I ricercatori che operano nel campo della salute mentale si chiedono se le tecniche di intervento allestite dal social network avranno effetto sulla sua comunità.
di Rachel Metz
È passato quasi un anno dal lancio di Facebook Live, che permette agli utenti di trasmettere video in tempo reale per i loro follower. In questo stesso lasso di tempo, diverse persone si sono suicidate in diretta – inclusa una ragazzina di 14 anni che nel gennaio di quest’anno si è impiccata nel bagno di una casa adottiva.
Facebook vuole scongiurare queste tragedie, e per questo ha implementato una serie di strumenti di supporto. Gli spettatori possono ora segnalare gli amici che nei video sembrano manifestare sintomi di depressione, autolesionismo o tendenze suicide. Gli utenti segnalati riceveranno quindi un invito a contattare una linea di assistenza o un amico. Si tratta della stessa tipologia di strumenti che Facebook offre quando riceve segnalazioni riguardo aggiornamenti di status preoccupanti.
Un simile intervento può veramente aiutare? Joe Franklin, assistant professor presso la Florida State University e direttore del Technology and Psychopathology Lab, sostiene che si tratti di una mossa nella giusta direzione, ma che manchino le prove scientifiche che tali forme di intervento abbiano una qualche particolare utilità.
“Non penso che sia una cattiva idea e che andrebbe studiata”, dice. “Avrei diverse domande a riguardo, però – non mi aspetto che sia particolarmente efficace”.
Willa Casstevens, un associate professor presso la North Carolina State University il cui lavoro include la ricerca di soluzioni per la prevenzione dei suicidi, spera che un intervento simile venga percepito positivamente dai più giovani in particolare, visto che sono abituati a interagire attraverso i social media.

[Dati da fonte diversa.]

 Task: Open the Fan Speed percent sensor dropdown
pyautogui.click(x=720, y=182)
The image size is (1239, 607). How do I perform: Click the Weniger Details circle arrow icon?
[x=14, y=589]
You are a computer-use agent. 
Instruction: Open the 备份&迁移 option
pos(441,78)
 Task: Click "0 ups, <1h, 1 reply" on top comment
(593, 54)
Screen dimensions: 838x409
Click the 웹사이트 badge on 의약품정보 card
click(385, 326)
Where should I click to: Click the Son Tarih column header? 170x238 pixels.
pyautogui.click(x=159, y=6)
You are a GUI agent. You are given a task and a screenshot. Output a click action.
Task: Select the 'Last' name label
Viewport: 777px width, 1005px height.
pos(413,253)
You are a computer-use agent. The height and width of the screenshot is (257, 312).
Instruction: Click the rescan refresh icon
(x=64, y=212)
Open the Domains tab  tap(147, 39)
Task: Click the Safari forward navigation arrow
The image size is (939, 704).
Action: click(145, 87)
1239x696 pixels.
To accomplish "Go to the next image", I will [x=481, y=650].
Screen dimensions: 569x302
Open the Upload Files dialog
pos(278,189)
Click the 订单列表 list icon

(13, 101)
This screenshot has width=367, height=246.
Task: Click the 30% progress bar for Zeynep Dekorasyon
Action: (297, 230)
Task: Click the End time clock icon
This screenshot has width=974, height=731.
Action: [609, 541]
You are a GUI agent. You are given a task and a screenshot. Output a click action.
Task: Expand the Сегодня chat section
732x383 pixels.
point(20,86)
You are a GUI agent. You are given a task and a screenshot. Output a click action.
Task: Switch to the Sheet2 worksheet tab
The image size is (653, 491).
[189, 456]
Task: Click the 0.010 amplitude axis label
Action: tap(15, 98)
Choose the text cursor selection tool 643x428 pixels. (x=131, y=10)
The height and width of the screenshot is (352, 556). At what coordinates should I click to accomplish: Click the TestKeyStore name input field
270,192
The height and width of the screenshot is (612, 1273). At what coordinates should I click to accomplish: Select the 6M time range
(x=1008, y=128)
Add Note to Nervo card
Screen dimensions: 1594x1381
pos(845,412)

“Una mano amica, offerta nel momento giusto, può smuovere montagne e compiere miracoli”, dice. “La domanda, quindi, è se le persone raggiunte si trovino nella posizione giusta per cogliere questa offerta”.
Facebook ha anche descritto l’uso di tecniche per il riconoscimento di trend al fine di individuare pensieri suicidi all’interno dei commenti e dei post sul social network. Un post evidenziato verrebbe così sottoposto a revisione da parte del team operativo della comunità, che potrebbe quindi decidere se cercare di raggiungerne l’autore.
Franklin, la cui ricerca include lo studio di come l’apprendimento automatico potrebbe passare al setaccio le cartelle cliniche e determinare le probabilità che un paziente tenti di commettere un suicidio, vede in questi metodi li futuro della rilevazione, specialmente grazie alla facilità con cui è possibile rapportare i dati alle comunità. Nel suo operato, però, ha scoperto che le persone tendono a utilizzare parole come “suicidio” o frasi come “uccidermi” con tono colloquiale; dunque non è facile discernere la differenza con persone che intendono realmente suicidarsi.
Ciononostante, Franklin dice che “è un grande passo in termini di azioni volte all’identificazione delle persone in pericolo”.